Belge bölümü:
══════════
Tıpkı I. Charles gibi Erdoğan da, halkı adaletle yönettiğini ve halkın refahı için çalıştığını iddia ediyor. Ancak Erdoğan sarayın sefasını sürerken, halk hayatta kalma mücadelesi ile karşı karşıya kalıyor. Yine tıpkı I. Charles döneminde olduğu gibi, menfaatler gereği “Din” ve “Dini değerler” kullanılıp, halkın totalini kucaklamayan diyanet kurumu tapınaklaştırılıyor. İtaat ve köleleşme esaslı politikalar ile halk, din sosuyla uyutulmaya çalışılıyor.
Eskiden düşman görülen ülkeler ile iş birliği yapılıp halkın tepesine çökülüyor. Neo liberal politikaların esiri olan iktidara karşı koyan kim olursa olsun, sesi kısılmaya çalışılıp ezme yoluna gidiliyor. Meclisteki farklı partiler, gazeteciler, yazarlar, akademisyenler, avukatlar, savcılar ve daha birçok kesim, iktidar tarafından görmezden gelinip hiç sayılıyor veya muhalif oldukları için çoğu tutuklanıyor.
Geçmişte mazlum pozisyonunda olanların, gücü elde edince ne kadar zalimleştiği, mazlumdan nasıl zalim olabileceği tablosu, her olayda vuku buluyor. 18 yıldır din maskesi takan seküler bir yönetim ülkeyi kaosa boğmakta. Ancak bunu kabul etmeyen iktidar, her kaosu dış güçlere ve muhaliflere bağlayıp, kendisini soyutlayarak mağduru oynamakta. Kolonyalizmin hüküm sürdüğü ülkede, hiyerarşi ve baskı yönetimi her iş ve oluşta kendisini aklayıp kendisini ait olan suçları başkalarına yüklemekte. Konsensüs üreten herhangi bir yol izlenmemekle birlikte, çatışmalar ve ayrışmalar gün be gün ayyuka çıkmakta.
══════════
Sağlanan bilgiler:
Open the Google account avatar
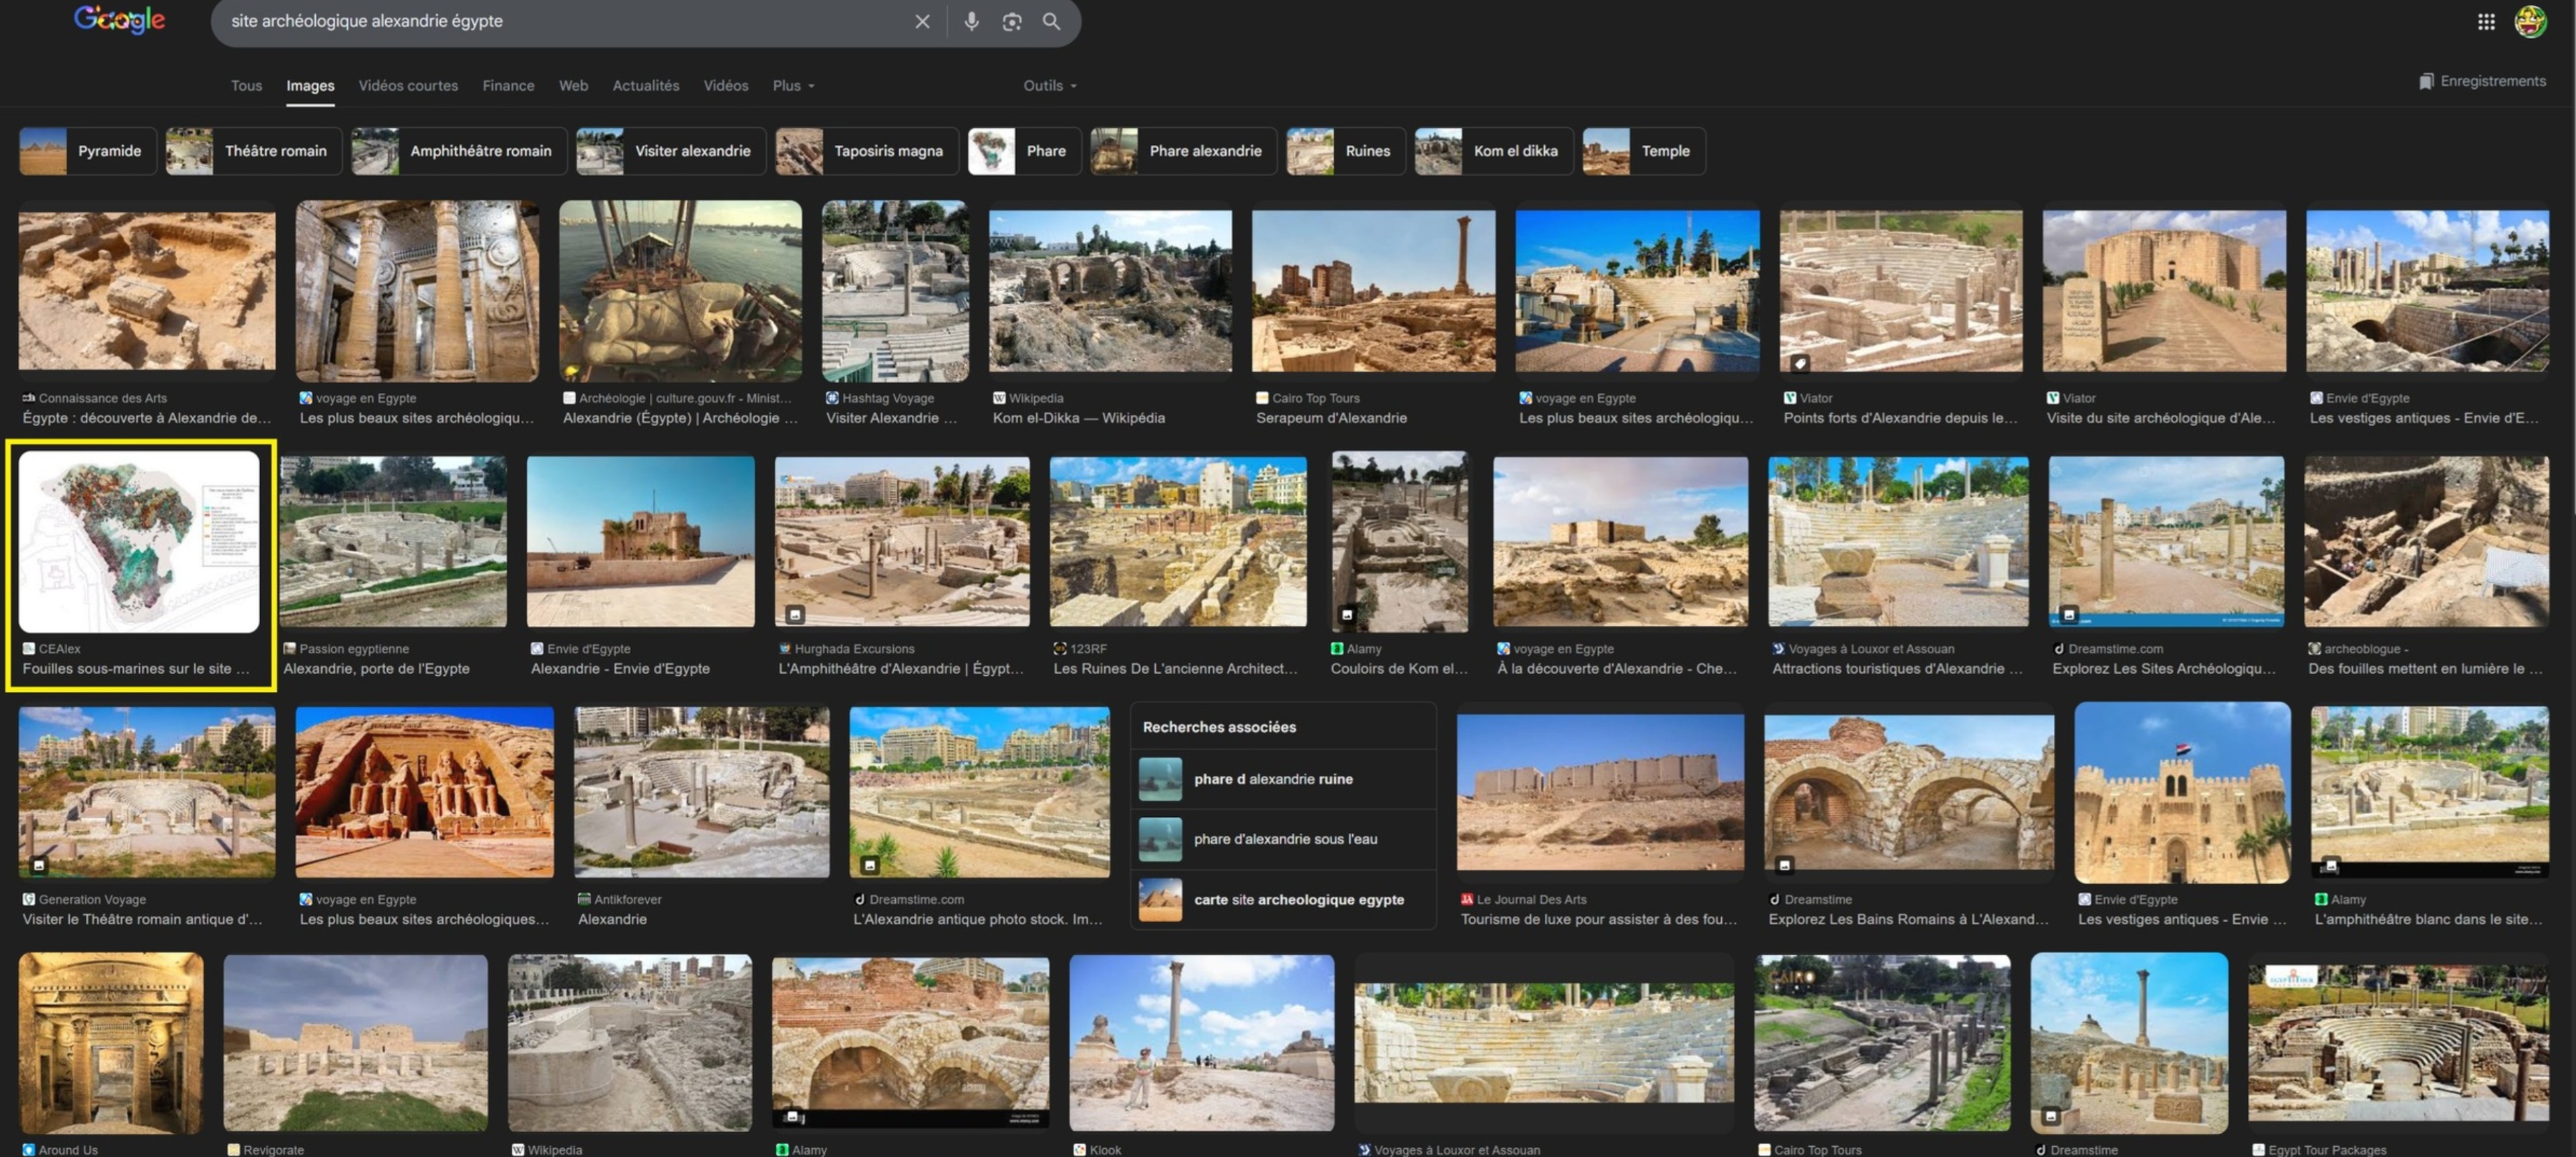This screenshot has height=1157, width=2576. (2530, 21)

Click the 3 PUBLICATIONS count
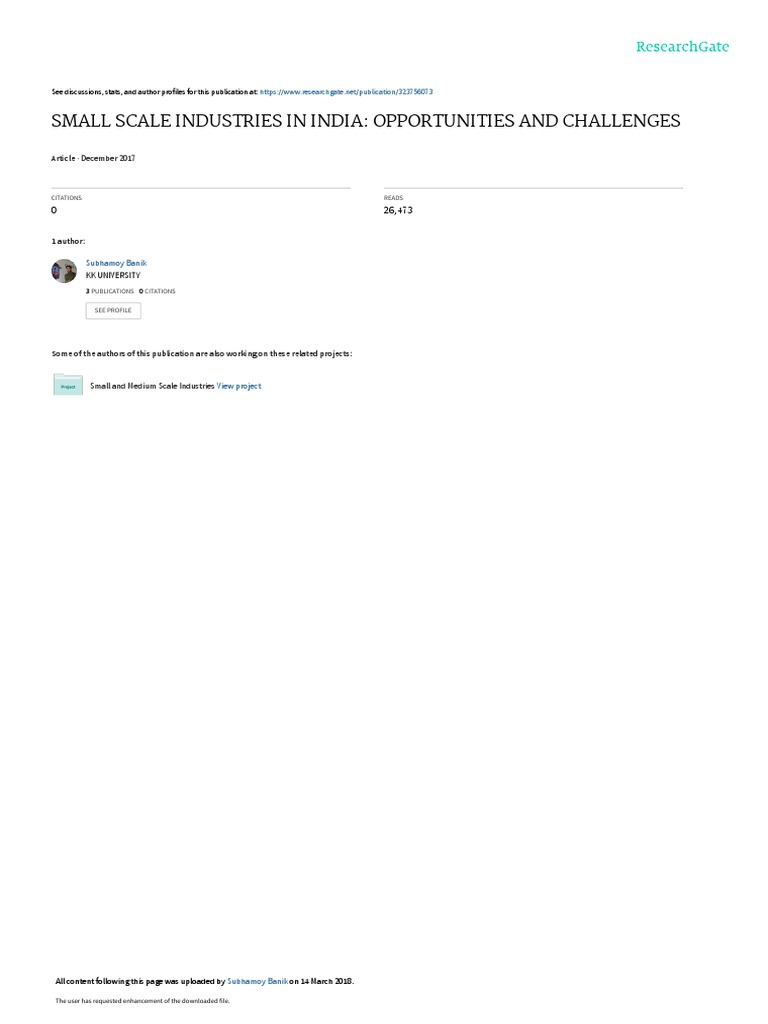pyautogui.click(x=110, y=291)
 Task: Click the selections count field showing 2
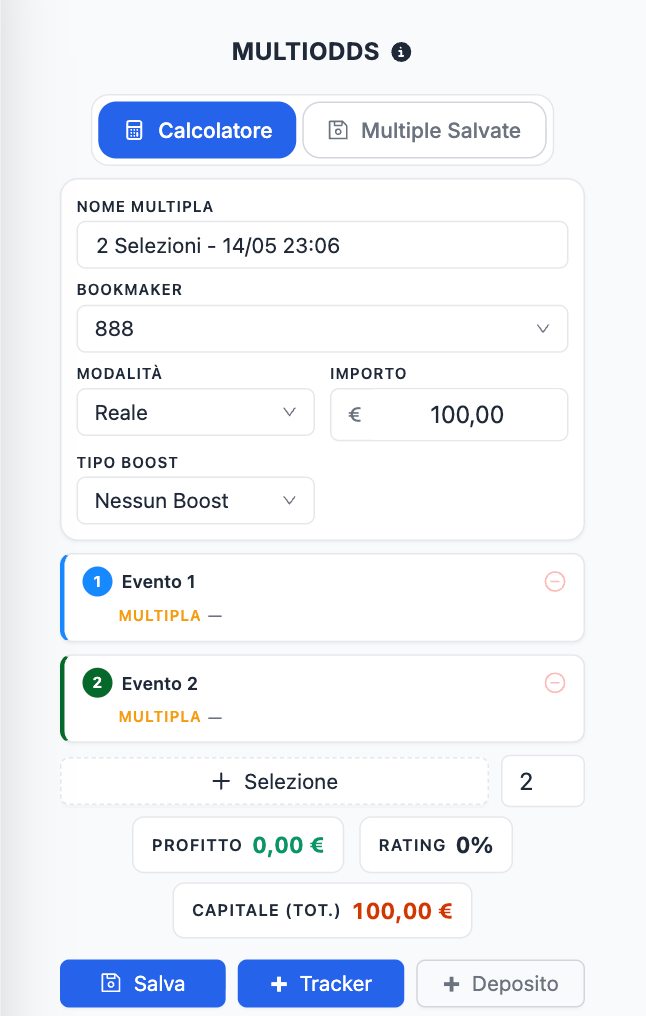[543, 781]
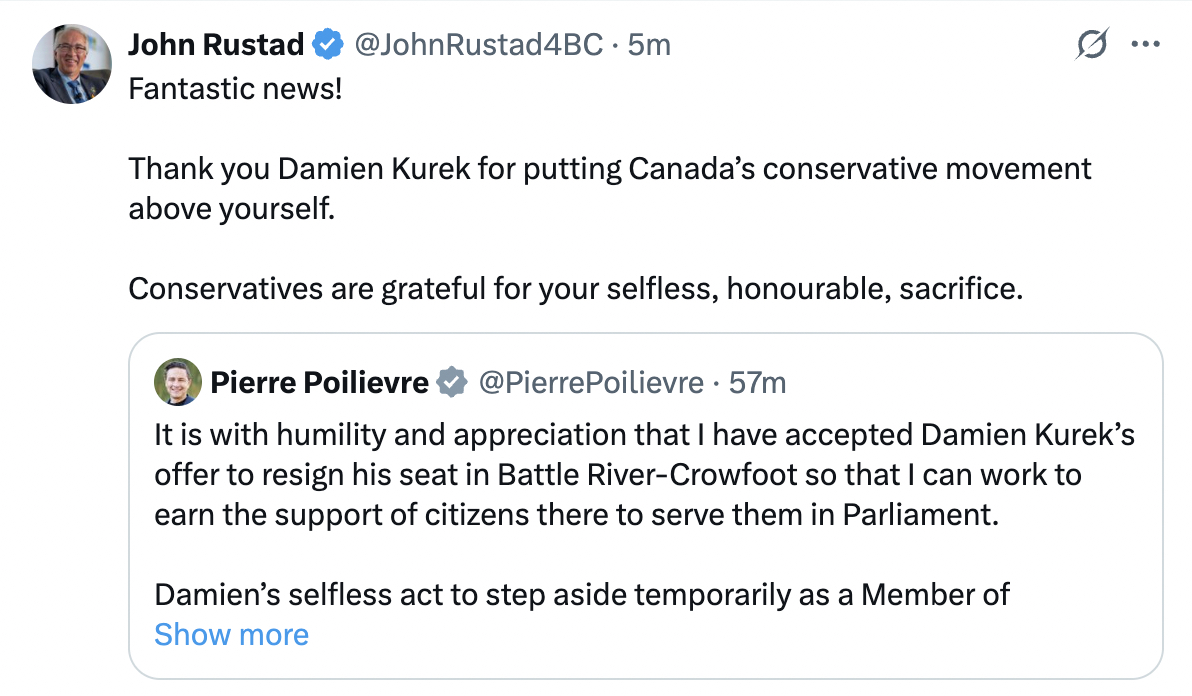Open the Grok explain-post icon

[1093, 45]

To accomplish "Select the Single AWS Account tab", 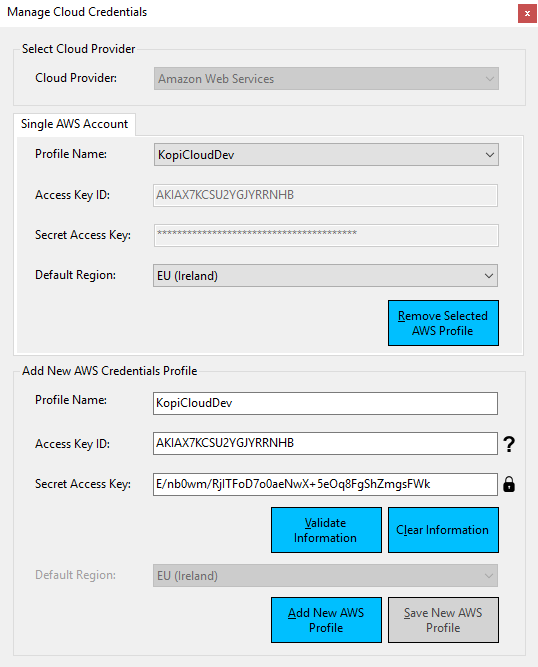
══════════
Yazılı görev: Erdoğan yönetimini I. Charles dönemiyle kıyaslayan yazıyı, son cümlesinden sonra aynı üslupla sürdürün.

Göreve yanıt:
Peki, AKP iktidarı gitse ve yerine başka bir iktidar geçse değişen bir şey olacak mı? Elbette hayır. Bir kral gider, başka kral gelir. Sistem değişmediği sürece, masumiyetle gelen iktidar bile şeytanın sözcüsü olur.
Ortada çarpık/halktan yana olmayan, halkı ezip gücü elinde bulunduran, halktan ziyade kendi refahını ve devamlılığı düşünen bir sistem var. Bu sistem, iktidarı kendi kölesi yaparken, her iktidar da kendi alt kölelerini oluşturacak ve sistemdeki çürümüşlük, önce iktidara, sonra halka yansıyacaktır.
Ne kadar halkın bir kısmı, halkın menfaati doğrultusunda sistemin değişmesini arzu etse ve zaman zaman sesini yükseltse de, henüz bu sesler sistemi yıkacak seviyede değil.
Kim bilir, belki bir gün Oliver Cromwell gibi biri çıkar ve tüm ezberleri bozar. Hayalperestlik mi bu? Elbette değil. I.Charles döneminde halk da bunun hayal olduğunu düşünüyordu ama hayal gerçek oldu. Ne demişti Suphi Nejat Ağırnaslı;
“Her yürek devrimci bir hücredir!
Hayal gücü iktidara!”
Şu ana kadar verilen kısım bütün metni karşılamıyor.